* _WHAT YOU WILL DO_
Copy out the lines of the records below, and only those lines, from the one with "Generales (38, 1773)" through the one with "View slide 1 (50, 136)", exactly as they appear.

* _STORED DATA_
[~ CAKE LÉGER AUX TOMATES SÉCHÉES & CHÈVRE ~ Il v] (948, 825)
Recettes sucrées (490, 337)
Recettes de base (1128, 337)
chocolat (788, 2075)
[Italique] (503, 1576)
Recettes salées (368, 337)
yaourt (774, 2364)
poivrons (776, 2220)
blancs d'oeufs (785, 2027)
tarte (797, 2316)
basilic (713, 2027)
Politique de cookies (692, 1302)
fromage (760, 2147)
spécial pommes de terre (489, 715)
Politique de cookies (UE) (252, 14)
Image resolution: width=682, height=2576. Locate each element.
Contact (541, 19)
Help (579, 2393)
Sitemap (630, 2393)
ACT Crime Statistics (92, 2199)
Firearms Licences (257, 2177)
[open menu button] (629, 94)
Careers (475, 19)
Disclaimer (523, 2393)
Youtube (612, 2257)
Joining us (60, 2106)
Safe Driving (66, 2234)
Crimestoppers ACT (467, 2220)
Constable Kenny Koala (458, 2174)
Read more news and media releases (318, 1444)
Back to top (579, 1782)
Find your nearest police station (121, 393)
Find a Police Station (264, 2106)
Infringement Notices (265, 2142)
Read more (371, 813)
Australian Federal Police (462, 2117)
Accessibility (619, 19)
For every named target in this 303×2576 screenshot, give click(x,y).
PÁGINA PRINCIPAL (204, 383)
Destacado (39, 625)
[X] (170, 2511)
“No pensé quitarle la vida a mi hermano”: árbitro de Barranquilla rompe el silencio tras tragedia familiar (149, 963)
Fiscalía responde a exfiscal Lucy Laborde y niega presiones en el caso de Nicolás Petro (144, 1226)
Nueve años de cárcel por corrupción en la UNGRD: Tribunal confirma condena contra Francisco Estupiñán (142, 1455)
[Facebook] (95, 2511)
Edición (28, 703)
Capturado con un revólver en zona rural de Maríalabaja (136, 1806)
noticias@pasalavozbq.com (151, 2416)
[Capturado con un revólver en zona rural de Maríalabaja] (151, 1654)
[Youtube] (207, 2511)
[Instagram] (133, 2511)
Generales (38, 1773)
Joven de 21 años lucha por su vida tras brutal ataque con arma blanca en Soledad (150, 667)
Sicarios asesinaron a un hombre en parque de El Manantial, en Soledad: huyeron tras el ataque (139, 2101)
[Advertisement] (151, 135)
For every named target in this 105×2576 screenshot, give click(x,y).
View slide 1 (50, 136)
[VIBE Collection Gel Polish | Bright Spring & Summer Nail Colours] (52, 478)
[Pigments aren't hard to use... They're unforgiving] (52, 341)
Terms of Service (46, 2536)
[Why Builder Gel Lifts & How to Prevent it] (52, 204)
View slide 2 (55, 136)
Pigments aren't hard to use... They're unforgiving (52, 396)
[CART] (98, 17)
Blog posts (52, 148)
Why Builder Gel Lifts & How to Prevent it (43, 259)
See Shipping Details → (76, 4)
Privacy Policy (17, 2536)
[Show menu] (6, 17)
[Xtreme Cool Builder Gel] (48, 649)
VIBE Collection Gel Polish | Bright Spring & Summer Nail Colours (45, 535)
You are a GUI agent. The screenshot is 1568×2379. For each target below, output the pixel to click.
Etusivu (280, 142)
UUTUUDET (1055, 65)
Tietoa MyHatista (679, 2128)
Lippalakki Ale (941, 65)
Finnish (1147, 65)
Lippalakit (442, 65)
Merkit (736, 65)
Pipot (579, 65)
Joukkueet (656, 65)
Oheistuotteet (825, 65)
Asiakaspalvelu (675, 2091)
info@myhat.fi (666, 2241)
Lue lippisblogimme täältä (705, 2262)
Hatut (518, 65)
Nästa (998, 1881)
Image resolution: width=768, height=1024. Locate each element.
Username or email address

* _SOLVED PROBLEM_
Generales (38, 1773)
Joven de 21 años lucha por su vida tras brutal ataque con arma blanca en Soledad (150, 667)
Sicarios asesinaron a un hombre en parque de El Manantial, en Soledad: huyeron tras el ataque (139, 2101)
[Advertisement] (151, 135)
For every named target in this 105×2576 screenshot, give click(x,y).
View slide 1 (50, 136)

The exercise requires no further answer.